• **What is expected**
Once the line containing "The width and height of the screenshot is (641, 302)." is found in the records below, return it and each following line exactly, up to and including the line containing "Task: Click the refresh source cloud icon", and nothing else.

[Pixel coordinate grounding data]

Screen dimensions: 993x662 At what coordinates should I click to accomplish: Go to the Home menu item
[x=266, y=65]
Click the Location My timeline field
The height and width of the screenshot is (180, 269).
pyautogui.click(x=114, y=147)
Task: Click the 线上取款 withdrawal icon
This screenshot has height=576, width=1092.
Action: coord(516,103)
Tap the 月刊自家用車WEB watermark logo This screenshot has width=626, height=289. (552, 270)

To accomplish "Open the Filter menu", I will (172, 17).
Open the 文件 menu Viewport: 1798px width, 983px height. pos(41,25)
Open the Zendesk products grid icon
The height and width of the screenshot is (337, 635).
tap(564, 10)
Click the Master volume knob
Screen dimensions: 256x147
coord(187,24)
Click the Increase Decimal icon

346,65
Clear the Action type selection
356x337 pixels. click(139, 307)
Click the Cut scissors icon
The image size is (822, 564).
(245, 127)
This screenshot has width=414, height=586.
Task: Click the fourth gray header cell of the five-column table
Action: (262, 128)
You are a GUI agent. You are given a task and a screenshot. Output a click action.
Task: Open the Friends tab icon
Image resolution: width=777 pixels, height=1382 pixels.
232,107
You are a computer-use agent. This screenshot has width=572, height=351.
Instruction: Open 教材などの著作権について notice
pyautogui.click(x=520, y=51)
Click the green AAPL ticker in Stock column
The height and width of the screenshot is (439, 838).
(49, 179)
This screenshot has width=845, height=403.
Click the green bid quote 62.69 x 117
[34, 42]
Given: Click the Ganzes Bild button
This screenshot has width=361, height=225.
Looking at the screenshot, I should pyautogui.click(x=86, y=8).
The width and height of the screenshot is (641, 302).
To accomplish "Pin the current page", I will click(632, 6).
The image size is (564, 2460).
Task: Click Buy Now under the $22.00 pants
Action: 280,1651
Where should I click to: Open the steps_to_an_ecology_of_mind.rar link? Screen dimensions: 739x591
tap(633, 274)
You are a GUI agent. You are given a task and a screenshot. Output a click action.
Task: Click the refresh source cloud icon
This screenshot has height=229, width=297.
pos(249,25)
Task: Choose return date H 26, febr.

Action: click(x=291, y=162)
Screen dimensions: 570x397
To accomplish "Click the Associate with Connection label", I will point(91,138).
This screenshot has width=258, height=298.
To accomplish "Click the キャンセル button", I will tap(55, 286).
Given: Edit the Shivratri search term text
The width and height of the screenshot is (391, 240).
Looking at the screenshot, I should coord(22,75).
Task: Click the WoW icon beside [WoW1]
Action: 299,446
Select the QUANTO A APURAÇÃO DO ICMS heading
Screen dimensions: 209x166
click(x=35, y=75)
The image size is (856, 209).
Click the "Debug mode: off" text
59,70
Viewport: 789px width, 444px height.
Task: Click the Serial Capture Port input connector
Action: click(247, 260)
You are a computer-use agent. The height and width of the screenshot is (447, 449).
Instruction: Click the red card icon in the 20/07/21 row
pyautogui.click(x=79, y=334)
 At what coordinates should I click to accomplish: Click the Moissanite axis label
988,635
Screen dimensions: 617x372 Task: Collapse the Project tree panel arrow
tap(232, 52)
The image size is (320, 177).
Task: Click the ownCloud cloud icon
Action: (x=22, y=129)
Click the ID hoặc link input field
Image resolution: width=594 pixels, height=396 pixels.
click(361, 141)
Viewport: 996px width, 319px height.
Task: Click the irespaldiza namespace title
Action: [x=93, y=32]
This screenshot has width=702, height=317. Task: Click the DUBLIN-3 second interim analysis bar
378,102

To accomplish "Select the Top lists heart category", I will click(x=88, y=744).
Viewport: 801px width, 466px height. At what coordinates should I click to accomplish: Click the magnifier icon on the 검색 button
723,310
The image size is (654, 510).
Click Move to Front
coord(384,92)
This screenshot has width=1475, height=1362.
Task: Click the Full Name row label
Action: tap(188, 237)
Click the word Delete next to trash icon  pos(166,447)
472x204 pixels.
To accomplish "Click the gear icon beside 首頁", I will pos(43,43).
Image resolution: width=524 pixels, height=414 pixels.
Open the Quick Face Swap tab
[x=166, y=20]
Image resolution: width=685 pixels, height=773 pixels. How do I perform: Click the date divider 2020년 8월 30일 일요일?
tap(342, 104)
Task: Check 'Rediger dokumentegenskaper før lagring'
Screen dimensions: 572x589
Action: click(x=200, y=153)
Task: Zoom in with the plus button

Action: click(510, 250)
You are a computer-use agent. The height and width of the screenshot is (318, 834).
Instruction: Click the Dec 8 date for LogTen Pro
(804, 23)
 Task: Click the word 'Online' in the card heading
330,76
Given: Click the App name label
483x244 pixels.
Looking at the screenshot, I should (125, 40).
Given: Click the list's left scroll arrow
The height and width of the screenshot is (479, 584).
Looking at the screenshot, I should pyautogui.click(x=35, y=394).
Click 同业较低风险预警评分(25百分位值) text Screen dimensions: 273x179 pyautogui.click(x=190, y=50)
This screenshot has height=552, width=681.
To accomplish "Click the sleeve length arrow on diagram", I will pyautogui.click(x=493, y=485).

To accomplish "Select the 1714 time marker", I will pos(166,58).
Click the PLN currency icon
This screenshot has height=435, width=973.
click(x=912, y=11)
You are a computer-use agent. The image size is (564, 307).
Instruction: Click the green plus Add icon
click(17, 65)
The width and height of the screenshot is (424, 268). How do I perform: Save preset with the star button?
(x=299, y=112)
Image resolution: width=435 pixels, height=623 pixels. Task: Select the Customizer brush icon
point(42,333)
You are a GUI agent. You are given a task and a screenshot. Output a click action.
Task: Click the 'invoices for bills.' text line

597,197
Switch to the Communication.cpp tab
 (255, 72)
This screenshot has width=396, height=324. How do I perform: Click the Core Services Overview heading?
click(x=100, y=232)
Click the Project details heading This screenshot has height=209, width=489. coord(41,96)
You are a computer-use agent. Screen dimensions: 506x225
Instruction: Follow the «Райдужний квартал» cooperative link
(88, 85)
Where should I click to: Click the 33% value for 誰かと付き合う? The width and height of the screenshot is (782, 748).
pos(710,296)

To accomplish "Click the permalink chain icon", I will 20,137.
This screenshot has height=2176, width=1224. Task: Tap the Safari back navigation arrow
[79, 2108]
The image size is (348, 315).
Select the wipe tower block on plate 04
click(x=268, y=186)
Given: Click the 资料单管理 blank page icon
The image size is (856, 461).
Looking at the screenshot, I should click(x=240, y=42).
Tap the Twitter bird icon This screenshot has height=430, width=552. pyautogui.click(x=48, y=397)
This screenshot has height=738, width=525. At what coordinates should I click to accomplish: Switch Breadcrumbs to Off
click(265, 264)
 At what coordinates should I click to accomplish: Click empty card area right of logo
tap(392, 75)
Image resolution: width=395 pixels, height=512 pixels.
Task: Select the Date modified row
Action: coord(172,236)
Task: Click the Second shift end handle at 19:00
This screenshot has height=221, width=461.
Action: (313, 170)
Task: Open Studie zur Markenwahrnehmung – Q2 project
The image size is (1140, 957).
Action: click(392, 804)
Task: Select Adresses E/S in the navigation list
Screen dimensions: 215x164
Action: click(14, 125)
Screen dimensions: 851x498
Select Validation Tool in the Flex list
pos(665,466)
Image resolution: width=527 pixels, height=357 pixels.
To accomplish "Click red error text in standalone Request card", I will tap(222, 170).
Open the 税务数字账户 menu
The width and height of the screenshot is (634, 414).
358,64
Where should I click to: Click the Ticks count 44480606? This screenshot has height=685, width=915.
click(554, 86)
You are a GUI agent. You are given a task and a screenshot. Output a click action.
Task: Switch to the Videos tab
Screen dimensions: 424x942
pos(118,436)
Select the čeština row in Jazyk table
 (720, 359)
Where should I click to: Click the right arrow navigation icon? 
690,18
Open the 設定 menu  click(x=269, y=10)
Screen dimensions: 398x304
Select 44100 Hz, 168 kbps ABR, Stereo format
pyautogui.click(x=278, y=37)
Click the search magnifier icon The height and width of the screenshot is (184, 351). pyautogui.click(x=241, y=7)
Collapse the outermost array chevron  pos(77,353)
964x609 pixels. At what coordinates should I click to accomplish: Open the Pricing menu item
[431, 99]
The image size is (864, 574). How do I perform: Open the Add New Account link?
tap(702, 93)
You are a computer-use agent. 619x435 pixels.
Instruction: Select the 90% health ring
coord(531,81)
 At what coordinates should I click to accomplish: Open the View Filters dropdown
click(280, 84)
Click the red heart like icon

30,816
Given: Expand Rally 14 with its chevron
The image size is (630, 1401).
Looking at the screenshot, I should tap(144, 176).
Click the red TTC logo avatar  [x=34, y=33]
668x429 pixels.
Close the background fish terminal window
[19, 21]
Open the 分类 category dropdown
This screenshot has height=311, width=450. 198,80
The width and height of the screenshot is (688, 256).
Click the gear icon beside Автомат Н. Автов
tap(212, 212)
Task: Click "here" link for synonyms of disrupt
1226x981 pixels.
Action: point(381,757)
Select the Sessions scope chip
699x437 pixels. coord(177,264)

• **Result of the exercise**
The width and height of the screenshot is (641, 302).
To accomplish "Pin the current page", I will click(632, 6).
The image size is (564, 2460).
Task: Click Buy Now under the $22.00 pants
Action: 280,1651
Where should I click to: Open the steps_to_an_ecology_of_mind.rar link? Screen dimensions: 739x591
tap(633, 274)
You are a GUI agent. You are given a task and a screenshot. Output a click action.
Task: Click the refresh source cloud icon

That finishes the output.